### EXTRACTO DEL DOCUMENTO

Alejarnos a unirnos

La situación no solo requiere el proverbial paso del yo al nosotros, sino del nosotros al todos nosotros. El “nosotros” es a fin de cuentas perfectamente compatible con un mundo dividido y en guerra, con dos o más bandos entre los cuales ocurre que está el nuestro. El todos nosotros (al menos como aspiración) es enormemente más ambicioso, pero ahora mismo, al parecer, imprescindible. Nos toca a todos tomar distancia.
En un contexto como este, tener un ambiente libre de virus se vuelve literalmente un bien compartido. En el estudio del manejo de bienes compartidos (los llamados “commons” o “common-pool resources”) se suele hacer alusión a la tragedia de los comunes (“the tragedy of the commons”), un concepto propuesto por el ecólogo Garrett Hardin en un ensayo publicado en la revista Science en 1968.
El ejemplo que usó Hardin hace 50 años sigue siendo útil hoy: imagínate un campo abierto y sin dueño donde las vacas vienen a pastar. Los pastores, que no son tantos, traen sus vacas, que no son muchas, de forma que siempre queda alguna región verde a donde moverse cuando la yerba de otra parte se ha agotado. Como el área es grande y suficiente, ningún pastor se complica pensando en cómo su vaca hace mella en el total de alimento disponible. Pero si cada pastor, guiado por su propio interés, añade una vaca a su rebaño y luego otra y otra más, llega el punto en que la capacidad de regeneración del recurso es menor que la velocidad del consumo y el sistema se agota y colapsa.

### TAREA 1
Según el texto sobre la tragedia de los comunes, ¿quién propuso ese concepto y dónde se publicó?
### TAREA 2
Enumera todos los términos en inglés que aparecen entre comillas en el texto sobre la tragedia de los comunes.
### TAREA 3
Prosigue, por favor, el texto sobre la tragedia de los comunes a partir de su última oración.

### MATERIAL MOSTRADO
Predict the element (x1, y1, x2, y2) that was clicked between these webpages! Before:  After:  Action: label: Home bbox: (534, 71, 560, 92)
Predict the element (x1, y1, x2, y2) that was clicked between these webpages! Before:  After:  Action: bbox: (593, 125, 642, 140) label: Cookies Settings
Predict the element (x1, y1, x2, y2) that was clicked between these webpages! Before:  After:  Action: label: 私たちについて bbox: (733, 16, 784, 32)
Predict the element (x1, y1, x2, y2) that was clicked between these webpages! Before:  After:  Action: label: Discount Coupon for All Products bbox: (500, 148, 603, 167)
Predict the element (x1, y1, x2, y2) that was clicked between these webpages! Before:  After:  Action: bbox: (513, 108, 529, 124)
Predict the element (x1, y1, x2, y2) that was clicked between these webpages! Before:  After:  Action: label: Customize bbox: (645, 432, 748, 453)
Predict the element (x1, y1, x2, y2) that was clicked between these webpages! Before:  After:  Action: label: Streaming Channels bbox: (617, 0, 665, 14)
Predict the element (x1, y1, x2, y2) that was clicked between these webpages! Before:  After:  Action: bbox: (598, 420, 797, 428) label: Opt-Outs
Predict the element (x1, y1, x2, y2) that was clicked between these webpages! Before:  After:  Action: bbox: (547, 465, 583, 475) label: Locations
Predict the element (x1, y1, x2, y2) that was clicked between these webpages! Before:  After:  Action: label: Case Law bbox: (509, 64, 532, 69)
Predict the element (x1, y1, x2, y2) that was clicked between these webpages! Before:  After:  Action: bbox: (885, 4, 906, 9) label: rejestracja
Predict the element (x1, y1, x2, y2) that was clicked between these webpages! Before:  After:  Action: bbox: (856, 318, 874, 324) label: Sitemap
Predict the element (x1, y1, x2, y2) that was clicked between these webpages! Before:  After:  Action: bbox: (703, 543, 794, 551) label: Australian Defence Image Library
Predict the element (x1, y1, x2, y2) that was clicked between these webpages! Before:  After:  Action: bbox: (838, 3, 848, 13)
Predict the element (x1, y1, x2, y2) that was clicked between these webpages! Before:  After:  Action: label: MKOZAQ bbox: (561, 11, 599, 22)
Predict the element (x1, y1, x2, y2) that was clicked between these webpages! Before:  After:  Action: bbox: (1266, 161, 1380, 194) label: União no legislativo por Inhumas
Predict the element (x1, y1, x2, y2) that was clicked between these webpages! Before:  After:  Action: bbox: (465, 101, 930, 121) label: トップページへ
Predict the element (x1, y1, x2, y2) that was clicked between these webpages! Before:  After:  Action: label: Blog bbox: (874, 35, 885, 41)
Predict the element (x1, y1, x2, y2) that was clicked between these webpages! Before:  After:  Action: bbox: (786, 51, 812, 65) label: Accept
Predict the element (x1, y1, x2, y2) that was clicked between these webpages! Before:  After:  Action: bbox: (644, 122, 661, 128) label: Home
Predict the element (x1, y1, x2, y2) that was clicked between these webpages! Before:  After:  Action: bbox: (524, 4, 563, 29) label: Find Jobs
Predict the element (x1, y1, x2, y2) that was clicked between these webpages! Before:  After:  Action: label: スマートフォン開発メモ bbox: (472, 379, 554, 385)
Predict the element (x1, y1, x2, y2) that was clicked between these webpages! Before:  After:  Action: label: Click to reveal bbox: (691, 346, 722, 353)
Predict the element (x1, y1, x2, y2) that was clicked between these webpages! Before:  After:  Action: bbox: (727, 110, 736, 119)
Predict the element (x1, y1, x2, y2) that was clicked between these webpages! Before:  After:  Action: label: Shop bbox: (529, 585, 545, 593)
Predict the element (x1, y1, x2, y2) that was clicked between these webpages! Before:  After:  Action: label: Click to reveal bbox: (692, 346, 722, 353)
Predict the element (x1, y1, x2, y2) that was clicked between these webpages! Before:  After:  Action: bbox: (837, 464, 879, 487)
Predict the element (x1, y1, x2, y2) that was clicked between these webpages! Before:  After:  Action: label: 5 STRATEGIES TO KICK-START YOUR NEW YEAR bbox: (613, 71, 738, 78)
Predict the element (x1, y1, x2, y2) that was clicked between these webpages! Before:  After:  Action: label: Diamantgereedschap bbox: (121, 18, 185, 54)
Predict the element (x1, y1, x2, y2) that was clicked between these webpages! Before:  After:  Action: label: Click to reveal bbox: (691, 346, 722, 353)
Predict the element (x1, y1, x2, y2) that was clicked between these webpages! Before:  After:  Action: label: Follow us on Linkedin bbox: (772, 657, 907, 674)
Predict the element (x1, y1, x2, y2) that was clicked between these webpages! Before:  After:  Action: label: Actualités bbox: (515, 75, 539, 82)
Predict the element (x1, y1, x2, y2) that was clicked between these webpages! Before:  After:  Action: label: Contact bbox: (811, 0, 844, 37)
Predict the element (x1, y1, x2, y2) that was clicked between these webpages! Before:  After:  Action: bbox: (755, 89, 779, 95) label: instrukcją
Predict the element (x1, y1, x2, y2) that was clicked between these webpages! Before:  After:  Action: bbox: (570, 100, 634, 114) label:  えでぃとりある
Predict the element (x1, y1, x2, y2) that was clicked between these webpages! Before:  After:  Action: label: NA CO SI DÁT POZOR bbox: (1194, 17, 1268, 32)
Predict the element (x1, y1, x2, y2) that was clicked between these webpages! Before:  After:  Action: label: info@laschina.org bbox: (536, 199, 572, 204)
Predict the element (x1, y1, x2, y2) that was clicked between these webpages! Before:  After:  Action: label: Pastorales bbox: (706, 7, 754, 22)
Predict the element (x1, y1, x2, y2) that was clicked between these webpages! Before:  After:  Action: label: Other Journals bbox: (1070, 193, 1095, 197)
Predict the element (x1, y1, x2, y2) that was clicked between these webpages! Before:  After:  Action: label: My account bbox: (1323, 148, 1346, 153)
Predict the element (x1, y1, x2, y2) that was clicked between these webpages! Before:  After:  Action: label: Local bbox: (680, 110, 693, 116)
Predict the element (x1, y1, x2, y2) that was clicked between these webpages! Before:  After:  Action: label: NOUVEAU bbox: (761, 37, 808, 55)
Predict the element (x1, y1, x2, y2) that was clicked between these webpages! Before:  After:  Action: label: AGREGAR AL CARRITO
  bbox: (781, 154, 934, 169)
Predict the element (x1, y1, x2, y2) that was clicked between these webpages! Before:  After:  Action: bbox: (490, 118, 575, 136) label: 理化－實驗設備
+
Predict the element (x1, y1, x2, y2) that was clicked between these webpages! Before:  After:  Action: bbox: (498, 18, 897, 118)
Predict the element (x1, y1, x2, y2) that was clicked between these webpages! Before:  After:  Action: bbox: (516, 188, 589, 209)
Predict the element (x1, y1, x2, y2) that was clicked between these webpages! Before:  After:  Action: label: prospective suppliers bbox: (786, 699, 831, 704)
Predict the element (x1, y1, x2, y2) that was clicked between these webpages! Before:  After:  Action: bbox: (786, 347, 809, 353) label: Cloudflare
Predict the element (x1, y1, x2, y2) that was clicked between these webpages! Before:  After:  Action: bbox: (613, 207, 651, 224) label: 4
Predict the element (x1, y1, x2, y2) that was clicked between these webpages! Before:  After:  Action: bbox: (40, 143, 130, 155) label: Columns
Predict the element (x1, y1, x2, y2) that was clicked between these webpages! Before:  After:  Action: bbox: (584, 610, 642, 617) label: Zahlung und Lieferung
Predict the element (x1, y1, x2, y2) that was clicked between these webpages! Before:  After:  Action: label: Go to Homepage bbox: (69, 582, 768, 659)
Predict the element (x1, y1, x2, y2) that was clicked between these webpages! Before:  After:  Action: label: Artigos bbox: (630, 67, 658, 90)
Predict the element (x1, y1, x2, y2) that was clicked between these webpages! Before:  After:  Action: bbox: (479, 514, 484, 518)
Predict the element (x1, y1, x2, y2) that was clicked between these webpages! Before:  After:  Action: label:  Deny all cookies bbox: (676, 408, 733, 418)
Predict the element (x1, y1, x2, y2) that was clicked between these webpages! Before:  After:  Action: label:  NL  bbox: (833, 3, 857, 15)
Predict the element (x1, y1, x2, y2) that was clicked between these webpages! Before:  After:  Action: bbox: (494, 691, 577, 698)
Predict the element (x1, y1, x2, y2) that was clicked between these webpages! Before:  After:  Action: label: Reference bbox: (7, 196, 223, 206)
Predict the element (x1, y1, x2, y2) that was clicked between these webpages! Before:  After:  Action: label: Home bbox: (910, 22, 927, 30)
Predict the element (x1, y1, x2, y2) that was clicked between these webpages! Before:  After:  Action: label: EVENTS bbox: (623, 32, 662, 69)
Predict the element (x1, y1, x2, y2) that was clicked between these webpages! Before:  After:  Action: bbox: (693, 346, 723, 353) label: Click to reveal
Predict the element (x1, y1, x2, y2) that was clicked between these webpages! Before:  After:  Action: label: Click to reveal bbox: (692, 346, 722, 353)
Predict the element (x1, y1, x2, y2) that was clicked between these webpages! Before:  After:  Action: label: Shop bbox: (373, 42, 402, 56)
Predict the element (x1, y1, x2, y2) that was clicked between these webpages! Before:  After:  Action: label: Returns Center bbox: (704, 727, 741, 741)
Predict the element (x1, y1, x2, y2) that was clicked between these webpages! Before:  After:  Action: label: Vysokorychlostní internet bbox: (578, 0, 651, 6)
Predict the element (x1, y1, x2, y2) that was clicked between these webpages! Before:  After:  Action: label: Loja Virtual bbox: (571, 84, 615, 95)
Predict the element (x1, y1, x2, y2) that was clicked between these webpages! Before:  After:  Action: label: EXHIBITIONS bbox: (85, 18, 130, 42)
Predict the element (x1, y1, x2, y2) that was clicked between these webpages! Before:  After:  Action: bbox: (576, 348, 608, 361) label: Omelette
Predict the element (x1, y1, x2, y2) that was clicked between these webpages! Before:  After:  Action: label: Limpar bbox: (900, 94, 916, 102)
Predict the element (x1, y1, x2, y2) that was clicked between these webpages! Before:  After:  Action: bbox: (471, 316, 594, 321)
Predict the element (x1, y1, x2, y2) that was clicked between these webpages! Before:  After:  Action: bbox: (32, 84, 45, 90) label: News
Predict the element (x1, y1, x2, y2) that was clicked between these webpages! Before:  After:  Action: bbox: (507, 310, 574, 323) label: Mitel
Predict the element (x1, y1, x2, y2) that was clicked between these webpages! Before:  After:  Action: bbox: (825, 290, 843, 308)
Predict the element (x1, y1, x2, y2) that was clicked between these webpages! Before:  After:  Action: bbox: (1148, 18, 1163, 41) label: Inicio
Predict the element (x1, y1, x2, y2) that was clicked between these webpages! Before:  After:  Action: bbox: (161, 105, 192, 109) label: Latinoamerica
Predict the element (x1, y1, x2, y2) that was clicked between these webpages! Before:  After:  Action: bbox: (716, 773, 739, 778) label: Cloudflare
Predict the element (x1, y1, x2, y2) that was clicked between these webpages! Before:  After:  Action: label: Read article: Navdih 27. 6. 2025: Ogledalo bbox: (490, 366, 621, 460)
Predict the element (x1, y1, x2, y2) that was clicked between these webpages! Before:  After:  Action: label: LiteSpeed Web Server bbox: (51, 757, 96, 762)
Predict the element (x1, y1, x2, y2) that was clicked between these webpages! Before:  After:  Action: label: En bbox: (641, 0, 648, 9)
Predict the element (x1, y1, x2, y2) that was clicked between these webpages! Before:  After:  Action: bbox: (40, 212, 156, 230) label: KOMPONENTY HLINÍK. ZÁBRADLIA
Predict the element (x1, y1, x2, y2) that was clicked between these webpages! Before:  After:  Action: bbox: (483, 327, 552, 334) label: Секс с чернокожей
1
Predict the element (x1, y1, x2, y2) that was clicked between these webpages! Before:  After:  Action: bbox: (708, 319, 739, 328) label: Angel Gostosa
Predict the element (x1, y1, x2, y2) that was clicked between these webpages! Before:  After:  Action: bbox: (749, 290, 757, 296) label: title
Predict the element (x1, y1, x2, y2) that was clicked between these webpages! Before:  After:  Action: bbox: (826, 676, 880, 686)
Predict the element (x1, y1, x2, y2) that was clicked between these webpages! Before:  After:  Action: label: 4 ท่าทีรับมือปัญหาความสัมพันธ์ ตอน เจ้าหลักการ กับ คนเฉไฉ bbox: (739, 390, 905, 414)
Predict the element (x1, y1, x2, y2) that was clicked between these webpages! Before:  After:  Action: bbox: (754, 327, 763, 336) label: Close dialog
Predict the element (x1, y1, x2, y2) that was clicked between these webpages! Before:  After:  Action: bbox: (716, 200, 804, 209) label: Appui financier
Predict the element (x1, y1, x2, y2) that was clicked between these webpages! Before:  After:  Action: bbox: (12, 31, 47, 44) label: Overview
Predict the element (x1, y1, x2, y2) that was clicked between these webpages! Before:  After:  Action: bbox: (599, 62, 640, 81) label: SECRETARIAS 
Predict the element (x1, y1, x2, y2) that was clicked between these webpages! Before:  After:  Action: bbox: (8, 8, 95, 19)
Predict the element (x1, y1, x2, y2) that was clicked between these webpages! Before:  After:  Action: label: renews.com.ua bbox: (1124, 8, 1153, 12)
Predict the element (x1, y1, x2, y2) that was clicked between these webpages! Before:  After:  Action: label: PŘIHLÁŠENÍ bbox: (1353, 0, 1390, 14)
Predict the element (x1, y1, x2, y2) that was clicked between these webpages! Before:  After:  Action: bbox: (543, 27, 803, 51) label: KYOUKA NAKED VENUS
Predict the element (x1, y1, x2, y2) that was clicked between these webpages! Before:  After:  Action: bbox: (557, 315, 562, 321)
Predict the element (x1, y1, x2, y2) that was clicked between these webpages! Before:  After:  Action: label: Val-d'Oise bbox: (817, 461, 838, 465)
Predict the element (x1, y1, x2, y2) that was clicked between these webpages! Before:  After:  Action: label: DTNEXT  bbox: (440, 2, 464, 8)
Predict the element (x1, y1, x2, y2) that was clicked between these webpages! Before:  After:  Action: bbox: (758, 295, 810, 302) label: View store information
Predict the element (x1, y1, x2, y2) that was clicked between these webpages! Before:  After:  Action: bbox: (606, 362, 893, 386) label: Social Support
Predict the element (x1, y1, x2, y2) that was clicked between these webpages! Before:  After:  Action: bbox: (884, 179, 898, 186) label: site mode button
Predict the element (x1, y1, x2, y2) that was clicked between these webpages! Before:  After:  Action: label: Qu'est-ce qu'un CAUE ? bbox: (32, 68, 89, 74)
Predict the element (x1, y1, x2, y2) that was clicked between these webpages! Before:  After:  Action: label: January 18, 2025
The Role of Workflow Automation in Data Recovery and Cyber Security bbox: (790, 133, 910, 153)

### RESULTADO 1
El ecólogo Garrett Hardin lo propuso en un ensayo publicado en la revista Science en 1968.

### RESULTADO 2
- commons
- common-pool resources
- the tragedy of the commons

### RESULTADO 3
Hardin consideraba que esta dinámica autodestructiva de los sistemas de recursos compartidos era inescapable (“trágica”) y por tanto requería una solución desde afuera, o el control centralizado (gobierno) o la privatización.
Treinta años después, la economista Elinor Ostrom[2] ponía en duda la “inevitabilidad” de la tragedia, documentando casos en los que los usuarios mismos (grupos de pastores, pescadores y agricultores alrededor del mundo) lograban mantener exitosamente sistemas de manejo de recursos sustentables, organizados y regulados por ellos mismos mediante mutuo acuerdo. Ostrom, que ganó el Premio Nobel de Economía en 2009, no negaba que el análisis de Hardin describiera correctamente lo que pasaba en muchos casos, pero demostraba con evidencia empírica que sus conclusiones no eran inevitables.
Aunque distinto en muchos aspectos, el distanciamiento físico y social al que hemos sido llamados todos en las últimas semanas puede ser visto a la luz de estos ejemplos de manejo de recursos comunes. La ausencia de virus en el ambiente (o un número de casos pequeño o en proceso de reducción) es el recurso compartido del cual nos beneficiaríamos en principio todos, menos expuestos al riesgo de contagio. El distanciamiento social y físico es el costo en que incurre cada uno para mantener (o procurarnos) ese bien. El sobreuso del recurso (moverse o acercarse más de lo debido en este tiempo de alto riesgo) aumenta la probabilidad de que el “commons” o bien común, decaiga y colapse, que los casos aumenten y se profundice la epidemia.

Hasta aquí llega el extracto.